Sa Géographie est une autre œuvre majeure. Il s’agit d’une compilation des connaissances de la géographie du monde à l’époque de l’empire romain. Ptolémée s'est essentiellement appuyé sur les travaux d’un autre géographe, Marinus de Tyr, et sur les index géographiques des empires romain et perse, mais la plupart de ses sources au-delà du périmètre de l’empire étaient d’origines douteuses.

La première partie de la Géographie est une discussion sur les données et les méthodes qu’il a utilisées. Comme pour le modèle du système solaire dans l’Almageste, Ptolémée unifia dans un grand ensemble toutes les informations dont il disposait. Il attribua des coordonnées à tous les lieux et particularités géographiques qu’il connaissait, dans une grille qui couvrait le globe. La latitude était mesurée à partir de l’équateur, comme aujourd’hui, mais Ptolémée préférait l’exprimer selon la durée du jour le plus long plutôt qu’en degrés (la durée du solstice d’été passe de 12 h à 24 h au fur et à mesure qu’on s’éloigne de l’équateur vers le cercle polaire). Il fixa le méridien de longitude 0 au point le plus à l’ouest qu’il connaissait, les Canaries.

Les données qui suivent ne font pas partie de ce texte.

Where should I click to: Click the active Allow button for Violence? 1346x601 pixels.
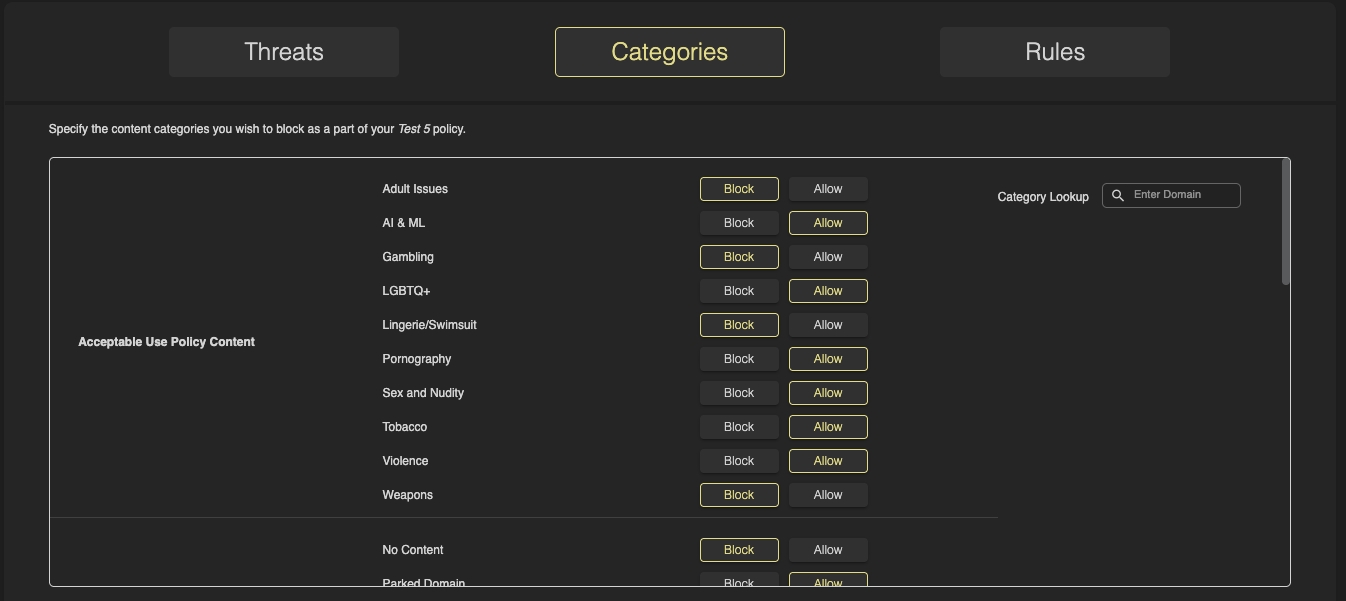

Ptolémée imaginait aussi et fournissait des instructions sur la façon de dessiner des cartes, à la fois de tout le monde habité (écoymène) et des provinces romaines. Dans la deuxième partie de la Géographie, il fournissait les listes topographiques nécessaires, et des légendes aux cartes. Son écoymène couvrait 180 degrés de longitude des Canaries (dans l’océan Atlantique) jusqu’à la Chine, et environ 80 degrés de latitude de l’Arctique aux Indes et loin en Afrique. Ptolémée était bien conscient que ses connaissances ne couvraient qu’un quart du globe.
Malheureusement, les plus vieilles cartes des manuscrits de la Géographie de Ptolémée ne datent que de 1300 environ, après la redécouverte du texte par Maximus Planudes.

Astrologie

Le traité de Ptolémée sur l’astrologie, le Tetrabiblos, était l’ouvrage astrologique le plus célèbre de l’Antiquité. Il exerça une grande influence dans l’étude des corps célestes dans la sphère sublunaire. Ainsi, il fournissait des explications des effets astrologiques des planètes, en fonction de leurs effets chauffant, rafraîchissant, mouillant, et séchant.

Musique

Ptolémée a également écrit les Harmoniques, un traité de musicologie de référence. Après une critique de approches de ses prédécesseurs, Ptolémée y plaide pour baser des intervalles musicaux sur des proportions mathématiques (contrairement aux partisans d'Aristoxène) soutenus par observation empirique (contrairement à l'approche purement théorique de l’École pythagoricienne). Il a présenté ses propres divisions du tétracorde et de l'octave, qu'il a dérivés avec l'aide d'un monocorde. L’intérêt de Ptolémée pour l’astronomie apparaît également dans une discussion sur la musique des sphères.

Mathématiques

Ptolémée a découvert un théorème qui dit que si un quadrilatère non croisé est inscrit dans un cercle alors le produit de ses diagonales est égal à la somme des produits de ses côtés opposés. Il a aussi découvert une façon de calculer pi en utilisant la base 60.